Ben Stevenson, Croydon North Communist Party candidate, responded by saying, “I knew Croydon was facing a real housing crisis, but am frankly appalled by the scale of the problem. We have a much smaller social housing stock than many other London boroughs, because of years of neglect by the local council (Tory controlled since 2006), and exacerbated by New Labour and Tory Government housing policies. This limits our ability to meet housing need, something even the current Croydon Council Housing Strategy admits.”
The benefit of council housing for ordinary people is clearly demonstrated by the fact that , 100% of council and housing association homes in Croydon met the decent home standard in 2011, whereas 37% of private housing is substandard according to the Building Research Establishment.
Croydon council is also failing to replace existing stock in the last decade 1,378 council homes were sold off , but only 10 new council homes were completed, in 2010. Only 280 housing association homes were completed in 2011. Meanwhile, 3,638 homes were listed as empty in Croydon in March 2011.
Mr Stevenson said, “I think this is a shocking indictment of a supposedly civilised society. Britain has the seventh largest economy in the world. We can clearly afford to build decent homes for all who need them. Instead, we are failing those least able to defend themselves. BME applicants make up 65 per cent of those on the housing register; and in six out of Croydon North’s eight wards, BME people make up more than half of the population. Disturbingly, the total number of homeless people in temporary accommodation has risen from 75 in March 2007 to 1,749 in March 2012.”
The situation for those living in private accommodation isn’t much better, as private rents continue to increase well above the rate of inflation. Median rent per month in London for a two bedroom homes equals £900. This requires a net household income of £31,000 per year for the median rent to equal 35% of income (the recommended affordable maximum). While to buy a 2-bed house at the average price of c.£208,000 would take an annual salary of over £69,000.
The Tory-led coalition Government’s cuts to Housing Benefit (HB) and Local Housing Allowance (LHA) for tenants in the social and private rented sectors are estimated to lead in Croydon to up to 580 extra homeless households and an increase in single homelessness by up to 300 by 2012/13; and migration to Croydon from more expensive parts of London by around 550 households displaced by the HB changes in 2012/13.

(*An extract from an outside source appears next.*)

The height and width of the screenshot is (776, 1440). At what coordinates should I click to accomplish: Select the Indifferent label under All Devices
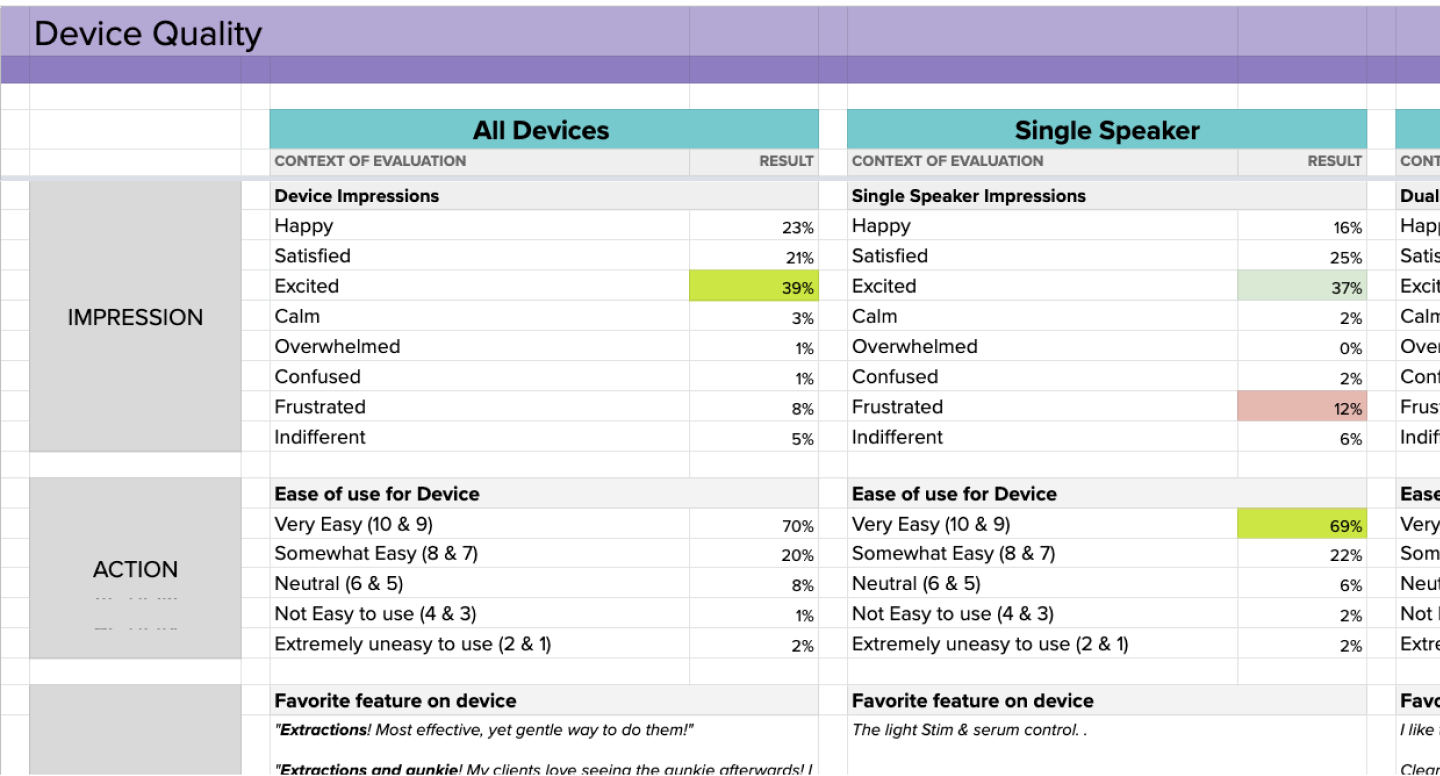(320, 437)
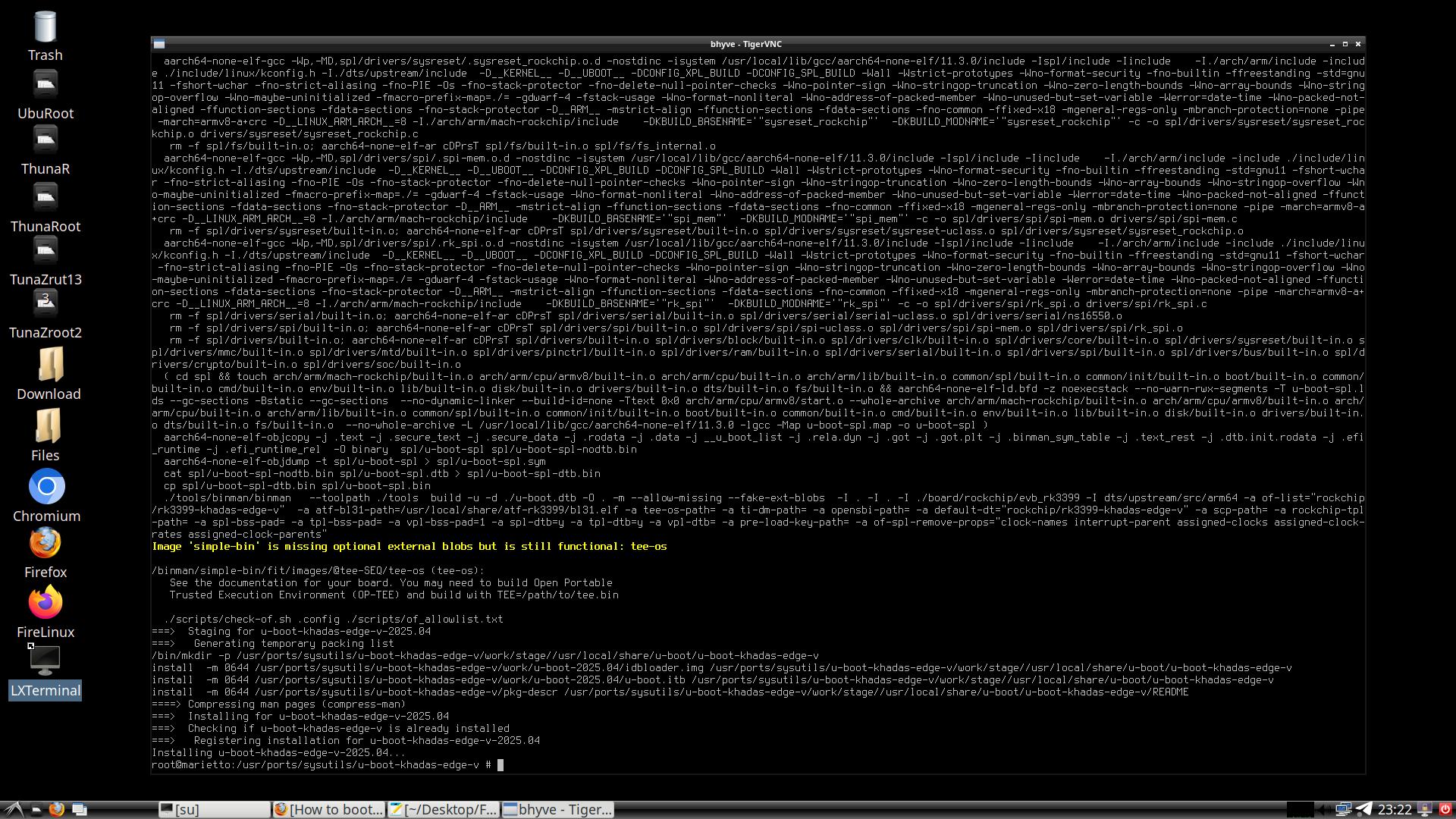Open the TunaZrut13 desktop icon
Viewport: 1456px width, 819px height.
(45, 252)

Mr Stevenson concluded, “Statements by Tory Councillors indicate they neither understand the depth of the problem nor care about the impact on local people. Poor housing is linked to child poverty, family breakdown and mental illness. Seven of the eleven wards with the highest rates of child poverty are in the Croydon North constituency.
We need, as a matter of urgency, to campaign for a significant council house building programme, a reversal to the cuts in Housing Benefit, an end to council house sales, compulsory requisitioning of long term empty properties and rent controls in the private sector. Only the Communist Party offers these and other progressive policies which matter to ordinary working people.”